11 de julho de 2026
Nacional

Facção criminosa leva São Paulo a reduzir o voto em presídios

Folhapress
| Tempo de leitura: 2 min

São Paulo - O temor de que o Primeiro Comando da Capital (PCC) possa usar as votações nos presídios para influenciar o processo eleitoral e incentivar rebeliões levou o governo do Estado a impedir a votação em unidades controladas pela facção criminosa.

A medida contribuiu para reduzir a 1.904 o número de presos provisórios (aqueles à espera de julgamento) aptos a votar entre os 52,8 mil que hoje ocupam o sistema carcerário (3,6%).

“Não podemos admitir o processo eleitoral numa prisão onde você combate o crime organizado permanentemente”, afirmou o secretário da Administração Penitenciária do Estado, Lourival Gomes, que citou os atentados do PCC de maio de 2006, que deixou 43 mortos.

Do total de 147 unidades prisionais em São Paulo, apenas 30 receberão urnas. “Foi um critério de experiência, nada científico”, afirmou o presidente do Tribunal Regional Eleitoral (TRE) de São Paulo, Walter de Almeida Guilherme.

Apenas 13.177 presos foram autorizados a tirar o título de eleitor, mas por falta interesse ou por problema de documentação 11.978 (90,9%) não votarão. Para o presidente do TRE-SP, a baixa adesão foi surpreendente.

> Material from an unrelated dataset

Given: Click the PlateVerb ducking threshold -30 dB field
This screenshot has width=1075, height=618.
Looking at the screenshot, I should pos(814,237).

O maior interesse foi verificado na Fundação Casa, onde mais da metade dos menores infratores (2.648) se inscreveu para votar. As urnas serão instaladas em 74 unidades da fundação.

De acordo com o TRE, mais de 1.500 voluntários apareceram para trabalhar como mesários. O número é suficiente, segundo o tribunal.

Hoje, a Administração Penitenciária e o TRE-SP simularam a votação com oito presos no Presídio de Pinheiros 3. Dos 5.885 de abrigados nas quatro unidades do presídio, apenas 200 votarão.

“Se a gente está votando é porque está apto a voltar para a sociedade”, disse Jackson Araujo da Silva, 27 anos. Mesmo já sentenciado a cumprir 23 anos de prisão por homicídio, Silva poderá votar porque a sua condenação não é definitiva.

As urnas serão instaladas nas enfermarias e salas de socialização. Os presos serão levados algemados e em pequenos grupos para os locais de votação.

A instalação de urnas nos presídios foi determinada em março pelo Tribunal Superior Eleitoral. Estudo do Ministério da Justiça apontou que, dos 473 mil presos do País, 152 mil são provisórios.